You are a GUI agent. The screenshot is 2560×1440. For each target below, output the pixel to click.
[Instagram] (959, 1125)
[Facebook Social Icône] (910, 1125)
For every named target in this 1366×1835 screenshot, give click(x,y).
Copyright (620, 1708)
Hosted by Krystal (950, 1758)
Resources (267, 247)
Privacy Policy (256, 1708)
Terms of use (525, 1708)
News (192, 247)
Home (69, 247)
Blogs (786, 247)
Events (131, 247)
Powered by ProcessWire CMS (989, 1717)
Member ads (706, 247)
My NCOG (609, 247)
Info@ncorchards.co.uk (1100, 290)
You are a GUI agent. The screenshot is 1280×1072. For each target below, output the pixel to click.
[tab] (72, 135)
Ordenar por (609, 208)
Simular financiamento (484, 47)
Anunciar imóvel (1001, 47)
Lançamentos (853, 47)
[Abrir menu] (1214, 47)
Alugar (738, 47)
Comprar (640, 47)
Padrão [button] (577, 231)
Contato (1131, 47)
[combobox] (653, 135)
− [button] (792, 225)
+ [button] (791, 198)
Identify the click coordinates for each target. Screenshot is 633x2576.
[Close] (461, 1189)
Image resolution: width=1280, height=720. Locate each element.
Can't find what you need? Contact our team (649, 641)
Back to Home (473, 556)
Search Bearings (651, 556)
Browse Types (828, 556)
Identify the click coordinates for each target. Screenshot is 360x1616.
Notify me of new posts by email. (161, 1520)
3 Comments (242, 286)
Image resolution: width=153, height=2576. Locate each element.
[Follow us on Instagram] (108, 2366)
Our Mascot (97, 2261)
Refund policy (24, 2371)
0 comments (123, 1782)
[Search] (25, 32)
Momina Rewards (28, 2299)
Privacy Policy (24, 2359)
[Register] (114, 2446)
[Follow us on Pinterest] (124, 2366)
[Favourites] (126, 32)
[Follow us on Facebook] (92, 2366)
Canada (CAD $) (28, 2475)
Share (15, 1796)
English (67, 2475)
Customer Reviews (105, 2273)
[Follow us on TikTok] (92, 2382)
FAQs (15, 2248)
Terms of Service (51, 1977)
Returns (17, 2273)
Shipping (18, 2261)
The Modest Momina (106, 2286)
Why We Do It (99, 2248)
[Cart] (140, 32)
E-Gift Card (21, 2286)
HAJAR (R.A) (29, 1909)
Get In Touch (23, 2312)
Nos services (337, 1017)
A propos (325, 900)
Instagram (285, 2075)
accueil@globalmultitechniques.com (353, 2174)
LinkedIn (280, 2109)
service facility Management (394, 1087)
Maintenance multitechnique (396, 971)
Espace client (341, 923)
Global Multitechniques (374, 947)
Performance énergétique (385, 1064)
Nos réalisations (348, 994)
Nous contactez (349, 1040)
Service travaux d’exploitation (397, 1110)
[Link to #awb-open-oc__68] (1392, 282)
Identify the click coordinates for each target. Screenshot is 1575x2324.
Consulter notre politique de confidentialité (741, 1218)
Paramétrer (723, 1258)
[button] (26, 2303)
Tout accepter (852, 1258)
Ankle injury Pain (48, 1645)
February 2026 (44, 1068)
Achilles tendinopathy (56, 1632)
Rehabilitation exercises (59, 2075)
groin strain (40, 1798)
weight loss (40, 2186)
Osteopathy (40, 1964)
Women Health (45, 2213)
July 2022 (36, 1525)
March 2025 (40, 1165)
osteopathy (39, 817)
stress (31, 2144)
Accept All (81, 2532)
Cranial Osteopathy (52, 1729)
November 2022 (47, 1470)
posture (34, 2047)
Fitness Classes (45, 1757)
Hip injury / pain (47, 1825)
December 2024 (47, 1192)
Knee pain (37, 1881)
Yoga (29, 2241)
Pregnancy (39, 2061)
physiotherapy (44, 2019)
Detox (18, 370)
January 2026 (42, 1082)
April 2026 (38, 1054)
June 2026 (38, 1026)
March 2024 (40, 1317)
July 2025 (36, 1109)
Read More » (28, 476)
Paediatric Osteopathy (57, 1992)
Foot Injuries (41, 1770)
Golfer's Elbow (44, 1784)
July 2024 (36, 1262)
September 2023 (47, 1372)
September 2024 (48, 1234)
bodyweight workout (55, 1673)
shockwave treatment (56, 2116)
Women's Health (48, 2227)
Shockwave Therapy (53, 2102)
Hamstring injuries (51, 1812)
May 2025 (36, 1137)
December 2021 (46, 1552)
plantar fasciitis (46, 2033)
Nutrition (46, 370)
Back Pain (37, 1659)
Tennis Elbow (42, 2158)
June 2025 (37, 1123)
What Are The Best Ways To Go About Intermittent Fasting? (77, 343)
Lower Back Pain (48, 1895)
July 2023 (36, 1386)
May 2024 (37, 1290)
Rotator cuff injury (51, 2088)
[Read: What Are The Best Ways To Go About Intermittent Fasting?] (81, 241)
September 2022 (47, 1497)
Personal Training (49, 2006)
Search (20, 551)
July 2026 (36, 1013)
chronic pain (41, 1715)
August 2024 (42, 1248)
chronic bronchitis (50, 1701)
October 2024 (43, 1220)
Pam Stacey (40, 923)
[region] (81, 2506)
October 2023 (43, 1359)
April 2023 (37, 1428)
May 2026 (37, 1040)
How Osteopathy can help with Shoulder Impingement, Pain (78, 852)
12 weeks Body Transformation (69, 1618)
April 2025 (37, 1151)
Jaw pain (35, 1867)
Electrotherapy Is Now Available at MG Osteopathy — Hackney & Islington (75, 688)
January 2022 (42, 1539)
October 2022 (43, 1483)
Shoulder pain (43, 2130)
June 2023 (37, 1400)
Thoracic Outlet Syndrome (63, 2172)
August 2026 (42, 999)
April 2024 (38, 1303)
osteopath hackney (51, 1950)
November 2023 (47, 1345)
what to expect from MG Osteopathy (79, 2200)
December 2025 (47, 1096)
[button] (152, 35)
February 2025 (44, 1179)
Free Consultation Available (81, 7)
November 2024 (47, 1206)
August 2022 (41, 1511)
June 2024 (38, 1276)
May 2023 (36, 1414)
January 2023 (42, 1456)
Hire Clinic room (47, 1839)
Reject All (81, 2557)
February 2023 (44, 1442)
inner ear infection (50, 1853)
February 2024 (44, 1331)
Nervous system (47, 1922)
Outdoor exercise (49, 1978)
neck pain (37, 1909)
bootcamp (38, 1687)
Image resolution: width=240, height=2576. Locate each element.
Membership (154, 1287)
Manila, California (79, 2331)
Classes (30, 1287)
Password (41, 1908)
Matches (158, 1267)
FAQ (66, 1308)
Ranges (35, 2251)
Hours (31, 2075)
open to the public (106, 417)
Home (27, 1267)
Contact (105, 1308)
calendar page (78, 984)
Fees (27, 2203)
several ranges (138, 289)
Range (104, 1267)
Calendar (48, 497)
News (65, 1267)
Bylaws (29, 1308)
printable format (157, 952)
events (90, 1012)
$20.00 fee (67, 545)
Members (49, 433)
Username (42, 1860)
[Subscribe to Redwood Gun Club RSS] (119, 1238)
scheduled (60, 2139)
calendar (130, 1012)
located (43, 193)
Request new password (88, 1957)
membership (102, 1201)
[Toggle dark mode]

● **What is required**
The lines to extract from the data above begin with the line containing "Why We Do It (99, 2248)" and end with the line containing "September 2023 (47, 1372)". Extract them exactly, including both.

● **Result for this task**
Why We Do It (99, 2248)
[Cart] (140, 32)
E-Gift Card (21, 2286)
HAJAR (R.A) (29, 1909)
Get In Touch (23, 2312)
Nos services (337, 1017)
A propos (325, 900)
Instagram (285, 2075)
accueil@globalmultitechniques.com (353, 2174)
LinkedIn (280, 2109)
service facility Management (394, 1087)
Maintenance multitechnique (396, 971)
Espace client (341, 923)
Global Multitechniques (374, 947)
Performance énergétique (385, 1064)
Nos réalisations (348, 994)
Nous contactez (349, 1040)
Service travaux d’exploitation (397, 1110)
[Link to #awb-open-oc__68] (1392, 282)
Identify the click coordinates for each target. Screenshot is 1575x2324.
Consulter notre politique de confidentialité (741, 1218)
Paramétrer (723, 1258)
[button] (26, 2303)
Tout accepter (852, 1258)
Ankle injury Pain (48, 1645)
February 2026 (44, 1068)
Achilles tendinopathy (56, 1632)
Rehabilitation exercises (59, 2075)
groin strain (40, 1798)
weight loss (40, 2186)
Osteopathy (40, 1964)
Women Health (45, 2213)
July 2022 (36, 1525)
March 2025 (40, 1165)
osteopathy (39, 817)
stress (31, 2144)
Accept All (81, 2532)
Cranial Osteopathy (52, 1729)
November 2022 (47, 1470)
posture (34, 2047)
Fitness Classes (45, 1757)
Hip injury / pain (47, 1825)
December 2024 (47, 1192)
Knee pain (37, 1881)
Yoga (29, 2241)
Pregnancy (39, 2061)
physiotherapy (44, 2019)
Detox (18, 370)
January 2026 (42, 1082)
April 2026 (38, 1054)
June 2026 (38, 1026)
March 2024 (40, 1317)
July 2025 (36, 1109)
Read More » (28, 476)
Paediatric Osteopathy (57, 1992)
Foot Injuries (41, 1770)
Golfer's Elbow (44, 1784)
July 2024 (36, 1262)
September 2023 (47, 1372)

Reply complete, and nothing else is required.